Le implicazioni della sicurezza funzionale
Il concetto di sicurezza funzionale prevede che un sistema garantisca l'affidabilità e continui a funzionare come previsto anche in presenza di un evento non pianificato o imprevisto. Se un sistema è sicuro da punto di vista funzionale, lo stesso è in grado di evitare rischi non accettabili di danni o lesioni fisiche. Esistono due requisiti fondamentali perché un sistema si possa definire sicuro dal punto di vista funzionale: la ridondanza che prevede l'esistenza di più percorsi di elaborazione in grado di limitare il rischio che un qualsiasi errore possa perturbare il sistema; la presenza di dispositivi di controllo che eseguono il monitoraggio del sistema e innescano, quando richiesto, un'azione di risposta all'errore e funzionalità di ripristino. Poiché i dispositivi SoC sono realizzati sfruttando le tecnologie più avanzate, e sono caratterizzati quindi da geometrie sempre più ridotte, risultano più soggetti agli errori. Per esempio, fenomeni che vedono coinvolte sorgenti di radiazioni, campi magnetici e usura interna possono avere effetti di notevole entità su un SoC realizzato con i più recenti nodi tecnologici. Per garantire la sicurezza funzionale di un SoC è necessario predisporre un ambiente di verifica funzionale che permetta di iniettare errori (ovvero guasti) all'interno del sistema. La logica ridondante deciderà i dati corretti per eliminare gli errori e garantire la continuità di funzionamento mentre i dispositivi di controllo effettueranno il monitoraggio dei dati all'interno di periodi di tempo prestabiliti e applicheranno la correzione degli errori.

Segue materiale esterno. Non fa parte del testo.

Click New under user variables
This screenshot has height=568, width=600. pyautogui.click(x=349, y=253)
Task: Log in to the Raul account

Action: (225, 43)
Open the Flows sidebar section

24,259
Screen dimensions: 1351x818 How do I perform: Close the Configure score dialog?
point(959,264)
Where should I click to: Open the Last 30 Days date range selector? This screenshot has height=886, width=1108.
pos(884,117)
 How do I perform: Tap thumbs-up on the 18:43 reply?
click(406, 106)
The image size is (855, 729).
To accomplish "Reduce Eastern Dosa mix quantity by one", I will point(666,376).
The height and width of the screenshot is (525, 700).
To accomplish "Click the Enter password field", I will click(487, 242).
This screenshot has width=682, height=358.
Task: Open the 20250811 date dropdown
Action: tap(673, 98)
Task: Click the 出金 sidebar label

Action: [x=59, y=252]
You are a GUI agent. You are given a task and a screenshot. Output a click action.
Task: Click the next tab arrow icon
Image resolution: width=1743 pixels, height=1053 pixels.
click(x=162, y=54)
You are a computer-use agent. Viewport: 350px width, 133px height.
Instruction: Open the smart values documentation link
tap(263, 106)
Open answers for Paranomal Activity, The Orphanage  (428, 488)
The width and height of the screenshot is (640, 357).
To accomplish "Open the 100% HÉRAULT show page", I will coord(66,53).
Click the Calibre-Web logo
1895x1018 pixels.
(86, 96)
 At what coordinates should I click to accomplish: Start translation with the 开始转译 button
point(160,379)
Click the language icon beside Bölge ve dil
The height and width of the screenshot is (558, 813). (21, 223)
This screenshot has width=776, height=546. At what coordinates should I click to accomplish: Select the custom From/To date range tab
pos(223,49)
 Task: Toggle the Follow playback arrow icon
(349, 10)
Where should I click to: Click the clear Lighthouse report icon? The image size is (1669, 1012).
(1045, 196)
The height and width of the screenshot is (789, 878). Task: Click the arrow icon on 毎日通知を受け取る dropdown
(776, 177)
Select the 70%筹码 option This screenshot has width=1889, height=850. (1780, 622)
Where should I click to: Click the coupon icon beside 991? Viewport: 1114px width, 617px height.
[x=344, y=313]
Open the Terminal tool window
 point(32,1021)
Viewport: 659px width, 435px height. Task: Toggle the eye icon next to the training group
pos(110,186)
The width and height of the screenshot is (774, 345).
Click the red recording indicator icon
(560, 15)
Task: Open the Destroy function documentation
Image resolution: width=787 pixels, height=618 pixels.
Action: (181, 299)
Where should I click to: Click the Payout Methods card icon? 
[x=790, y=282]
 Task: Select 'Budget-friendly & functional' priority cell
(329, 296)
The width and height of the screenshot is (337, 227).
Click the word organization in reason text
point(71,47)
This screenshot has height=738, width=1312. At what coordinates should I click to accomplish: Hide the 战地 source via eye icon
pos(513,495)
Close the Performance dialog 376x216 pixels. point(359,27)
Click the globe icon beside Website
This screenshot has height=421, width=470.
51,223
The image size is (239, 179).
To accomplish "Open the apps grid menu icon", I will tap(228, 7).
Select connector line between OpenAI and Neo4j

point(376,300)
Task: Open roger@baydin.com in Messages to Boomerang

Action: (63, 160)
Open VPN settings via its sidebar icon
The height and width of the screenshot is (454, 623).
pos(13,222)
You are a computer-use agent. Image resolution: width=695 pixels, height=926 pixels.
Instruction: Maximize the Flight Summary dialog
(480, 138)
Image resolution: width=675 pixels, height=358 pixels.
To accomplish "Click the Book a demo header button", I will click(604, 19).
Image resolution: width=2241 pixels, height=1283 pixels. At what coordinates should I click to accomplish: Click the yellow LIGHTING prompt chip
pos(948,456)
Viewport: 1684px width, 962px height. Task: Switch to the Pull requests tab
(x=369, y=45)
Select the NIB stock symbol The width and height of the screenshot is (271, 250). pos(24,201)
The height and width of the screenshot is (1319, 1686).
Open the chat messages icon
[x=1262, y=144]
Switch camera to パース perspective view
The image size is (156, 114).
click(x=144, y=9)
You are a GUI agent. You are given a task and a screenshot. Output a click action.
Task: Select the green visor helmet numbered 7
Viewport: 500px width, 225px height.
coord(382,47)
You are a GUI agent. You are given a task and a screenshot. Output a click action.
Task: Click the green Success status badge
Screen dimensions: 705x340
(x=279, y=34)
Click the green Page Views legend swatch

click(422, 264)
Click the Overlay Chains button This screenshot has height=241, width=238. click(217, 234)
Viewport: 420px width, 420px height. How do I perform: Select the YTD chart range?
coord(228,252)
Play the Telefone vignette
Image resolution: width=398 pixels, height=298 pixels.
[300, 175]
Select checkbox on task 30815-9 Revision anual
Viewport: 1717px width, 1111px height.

Conformità allo standard di sicurezza Iso 26262
Lo standard Iso 26262 è un insieme di norme che affrontano il problema della sicurezza funzionale dei sistemi elettrici ed elettronici installati nelle autovetture. Come adattamento dello standard Iec 61508, Iso 26262 riguarda tutti i sistemi che integrano componenti elettrici, elettronici o elettromeccanici sia per la parte hardware sia per quella software. Lo standard copre molti aspetti della produzione del software per applicazioni automotive collegate alla sicurezza, compresa la qualificazione dei tool utilizzati nel processo di sviluppo. La conformità con i livelli di integrità della sicurezza Asil (Automotive Safety Integrity Level) delineati nello standard Iso 26262 prevede l'acquisizione e l'analisi di una mole enorme di dati. Per dare un'idea della quantità di dati, si pensi che il ciclo di sviluppo di una linea di prodotti automotive prevede il coinvolgimento di decine di persone/anno. Il crescente livello di competitività e la necessità di comprimere al massimo il time-to-market non permettono di dedicare anni alla valutazione degli aspetti legati alla sicurezza funzionale. D'altra parte, per la sicurezza e la salvaguardia degli utilizzatori, non è possibile “prendere scorciatoie” per cercare di economizzare, correndo il rischio di tralasciare alcuni aspetti di fondamentale importanza. Di seguito saranno analizzate alcune metodologie che permettono di garantire in maniera più efficiente la conformità agli standard di sicurezza funzionale.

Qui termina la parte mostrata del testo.